Dataset excerpt.
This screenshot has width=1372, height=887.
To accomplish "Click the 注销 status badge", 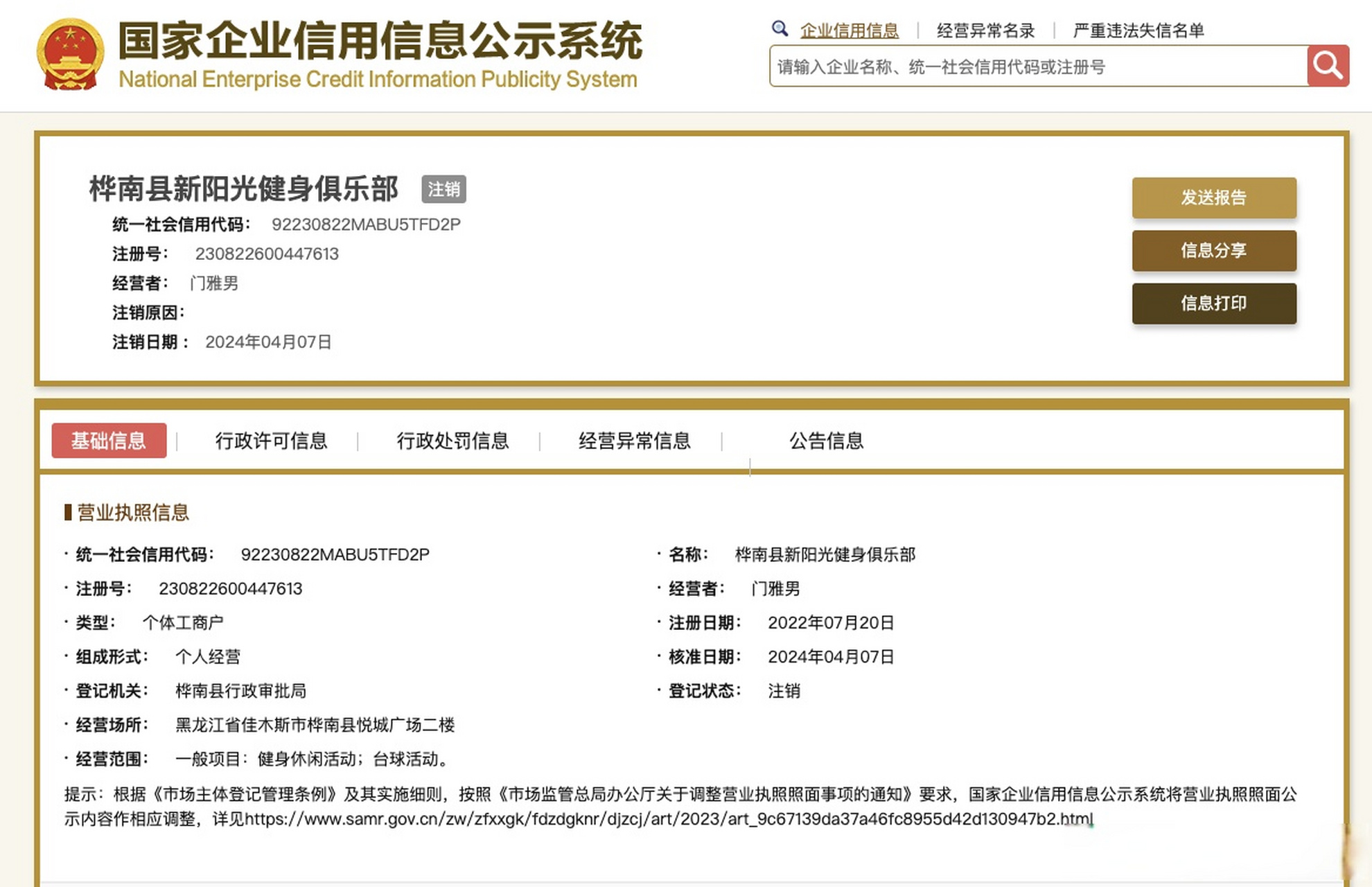I will (443, 189).
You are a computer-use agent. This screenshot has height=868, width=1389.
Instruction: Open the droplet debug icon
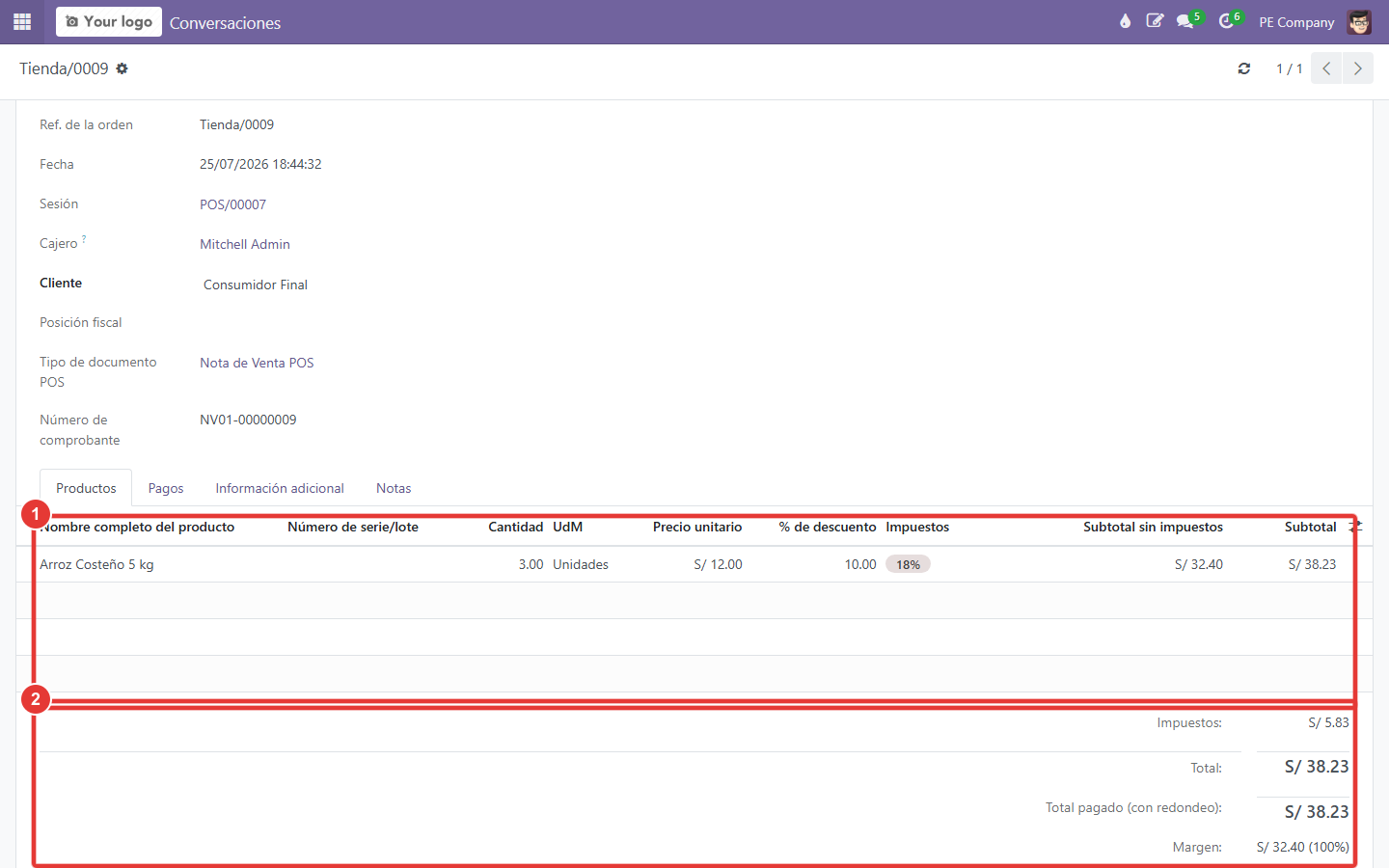point(1125,21)
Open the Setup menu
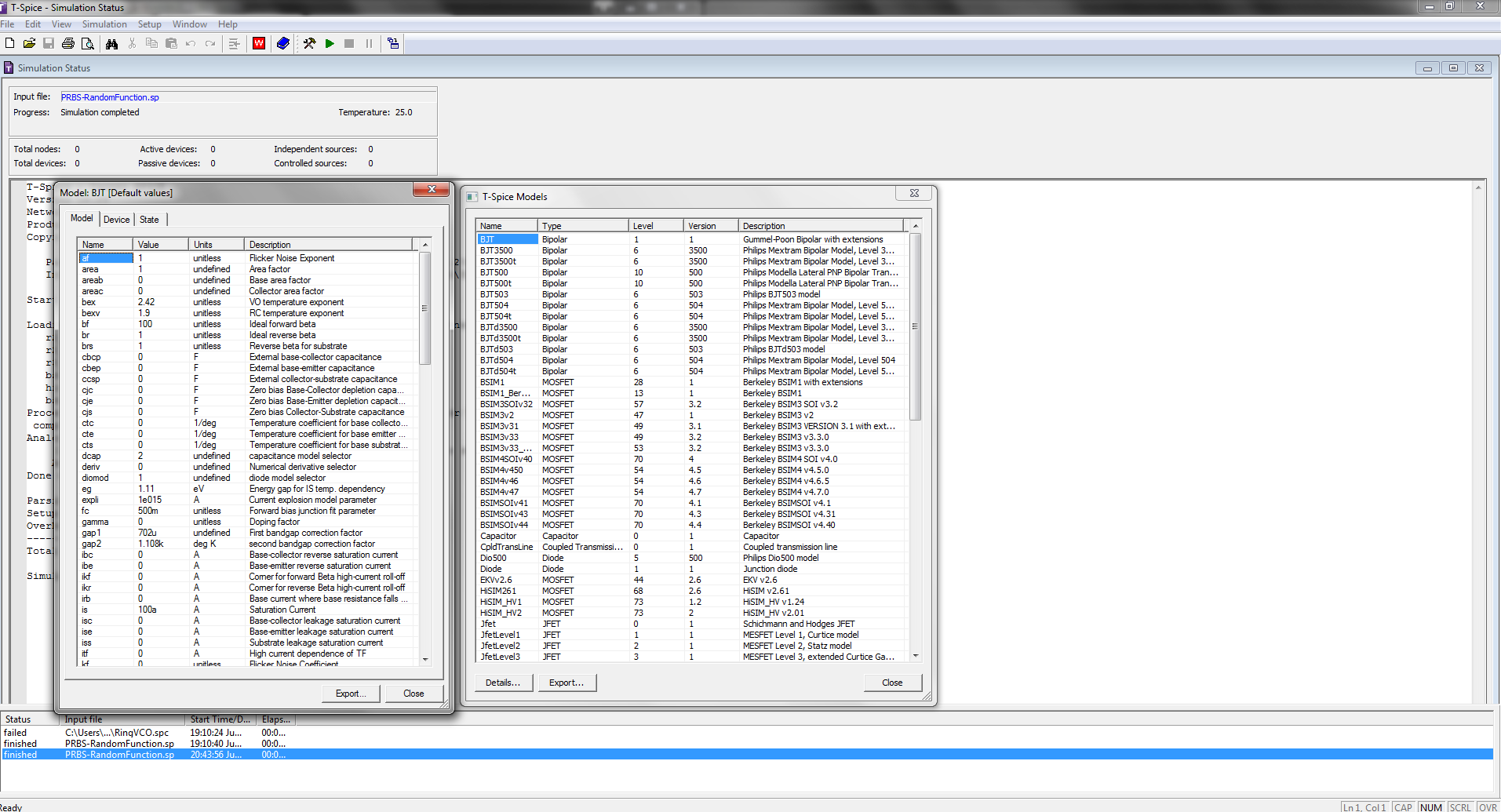 pyautogui.click(x=149, y=24)
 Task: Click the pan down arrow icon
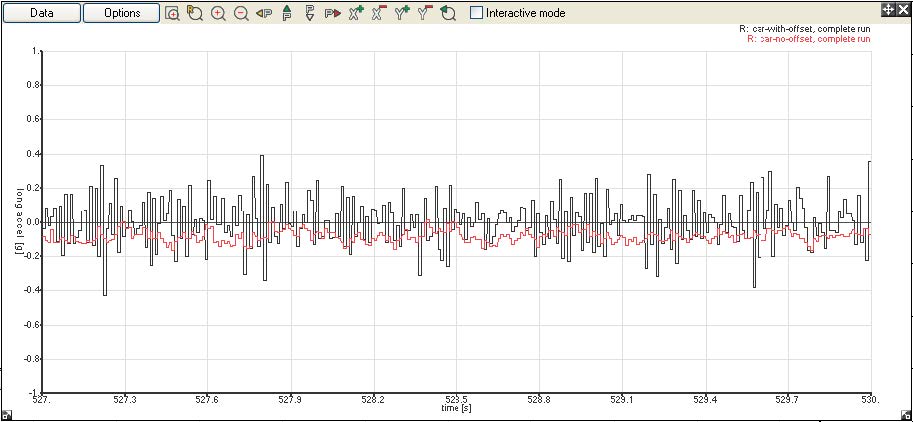309,13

EXERCISE GOAL.
Pull out each line of the items above that contains the string "height", treating uppercase and lowercase as different.

TASK RESULT.
This screenshot has width=1372, height=887.
You are a computer-use agent. This screenshot has height=868, width=1389.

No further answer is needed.